Church representatives, board members and staff who attended the annual Iowa Mennonite Benevolent Association (IMBA) meeting at the Kalonial Townhouse February 23 found one word jumping out at them …
Church representatives, board members and staff who attended the annual Iowa Mennonite Benevolent Association (IMBA) meeting at the Kalonial Townhouse February 23 found one word jumping out at them in the devotional as well as the annual reports given by Pleasantview personnel - that word was “vision”.
In his devotional, Pleasantview chaplain, David Yoder, reminded those present that, “We are laborers together with God.” He then said that means, “we are accountable to God and we need vision, insights and gifts to successfully labor.”

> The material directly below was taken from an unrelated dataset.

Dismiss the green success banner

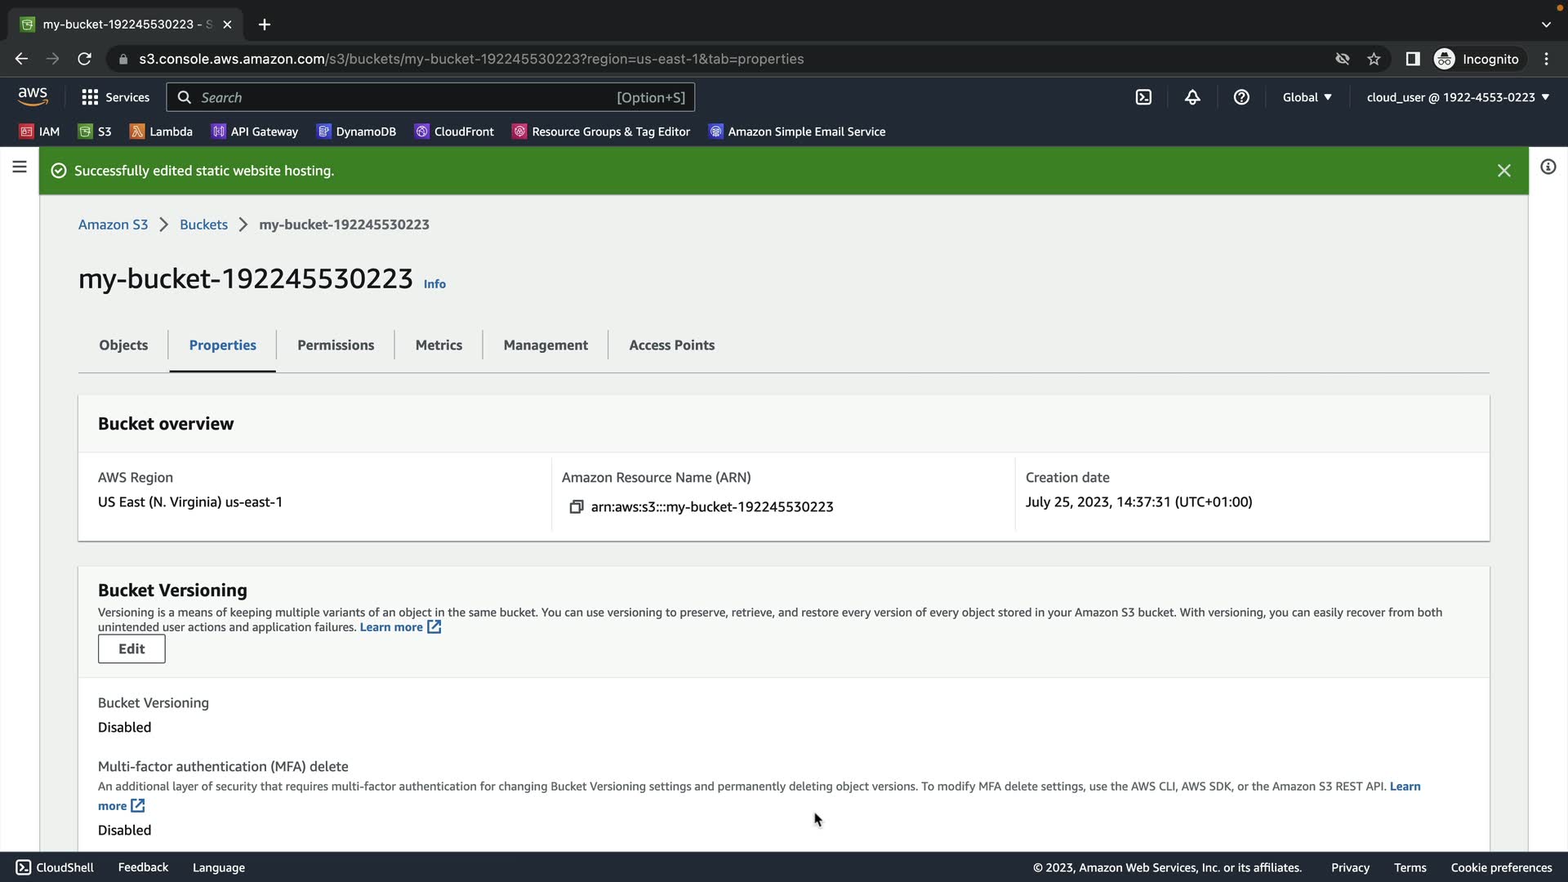[x=1503, y=171]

Sandy Gingerich, in her new role as administrator, shared that her vision for Pleasantview in 1999 is to expand the community’s awareness of Pleasantview. She will be taking steps to “get the word out” and let the community know what Pleasantview is, what it has to offer and work at forging a stronger community involvement in Pleasantview.
After reviewing progress made at Pleasantview in 1998 - construction of three duplex units, replacement of two underground fuel tanks, implementation of a 401k plan for staff and administrative changes - board president Phil Marner unveiled preliminary plans for expansion at Pleasantview. He informed the church representatives that Pleasantview personnel have been actively working with Mennonite Health Services to determine needs and ways to meet those needs.
The result of several studies, interviews and visits at Pleasantview is a three-phase construction plan which includes:
• reconstruction of existing facilities to provide a chapel with activity area, wellness center/community room and expanded dining room;
• relocation of the Low Stimulus Unit and East Nursing Unit to the ground floor with a secure outdoor courtyard area added;
• conversion of the vacated third floor into an assisted living center.
Though the plans are very preliminary at this point, Marner encouraged dialogue with the supporting congregations as to whether the board is moving in the right direction.
Bruce Harvey reported that 1998 was nearly a break-even year financially for Pleasantview. He said there is still a critical need for nursing assistants who will “participate in the care giving” of Pleasantview residents. He also explained the Title 19 program and reviewed financial records related to that.
Summarizing well why Pleasantview exists, David Yoder said, “Pleasantview provides a place for people who need help (and the definition of ‘help’ varies), Pleasantview is a place to serve and Pleasantview is a mission in our community.”
It is with that mission focus in mind that Pleasantview board and administrators envision progress that will move Pleasantview into the next century.